Several activists and psychiatrists working on missing persons cases say it is a double punishment for the detainees and the families. In the case of torture, for instance, the victims are denied the ability to adapt to the violence because they usually don't know the reason for their ordeal. The same applies to the family.

"Forced disappearances are worse than murder, because families are deprived from their right to know and to grieve," said Hossam Bahgat, director of the Egyptian Initiative for Personal Rights. Sometimes, he said, families feel that even if their children are dead, they are better off knowing the truth.

It's a dilemma. Families "are afraid to let go of the hope because maybe (their son or daughter is) out there somewhere and they would be letting (them) down if they stopped looking," said Yousri. "It's really a circle of frustration and anger and depression."

Many of the missing were the main providers for their families. To search in prisons scattered across the country is costly, increasing the families' financial burdens.

For many, such as Siddiq's family, the search in morgues continues.

"For my son not to come back ... of course, it's taking its toll on all of us. He's my only son. I need him," says Siddiq, pausing repeatedly to hold back the tears. Mohamed's picture is placed on the partition separating his small bedroom from the living room.

Like Taha, she is frustrated with Egypt's first elected president. She had hoped he would bring about substantial change and find her son. "Isn't the government supposed to bring me back my son? Who's responsible for this country? Dr. Morsy, right? He's supposed to find where my son is."

Morsy pardoned all political prisoners on Monday, but that leaves the missing file unresolved. Activists suspect that those supposedly held in prison are without proper documentation.
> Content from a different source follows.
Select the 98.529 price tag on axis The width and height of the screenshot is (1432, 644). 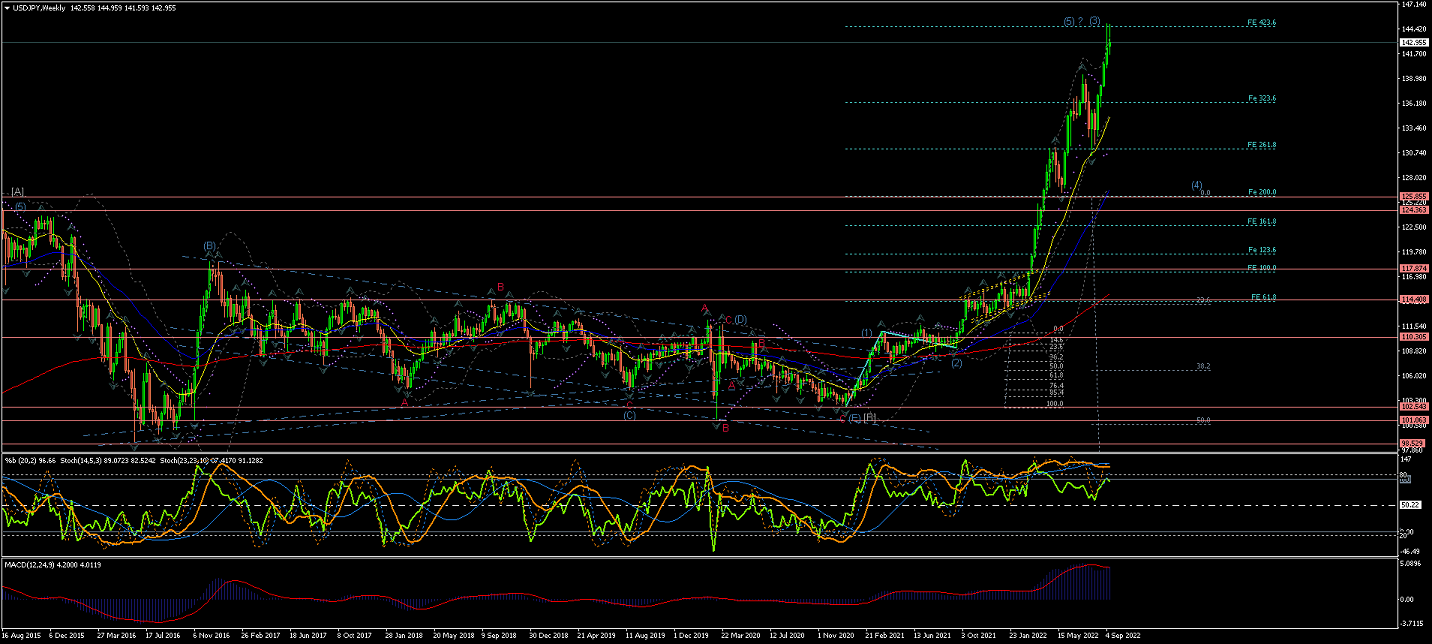coord(1411,443)
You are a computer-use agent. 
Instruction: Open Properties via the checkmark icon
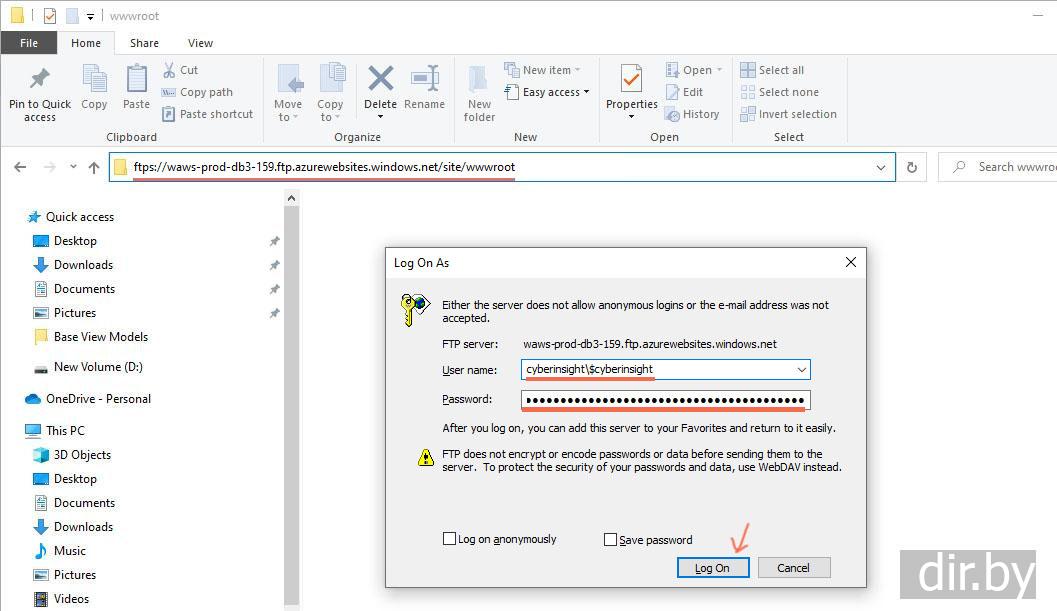click(631, 80)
Lawyer Ahmed Seif El-Islam, a member of an official committee set up by Morsy to look into prisoners, said in August that there are "private prisons" associated with certain security agencies and outside the inspection jurisdiction of the prosecutor. Secret detention facilities in existing prisons, as alleged by some former prisoners, would be even more difficult to pin down, he says.

Taha, however, remains hopeful. "We must have hope because of the blood of the martyrs, the pain of the injured, the deprivation of the detainees, the injustice dealt to the revolutionaries. These things should inspire hope and push us forward and not look back," he says.

He was able to get a reversal of a decree expelling him from school for missing a year and is now working on a campaign against torture and the detention of students.

"We can face any oppressor or corrupt regime until we find the Egypt that we want, that we dream of," he says. "We will continue to the last breath."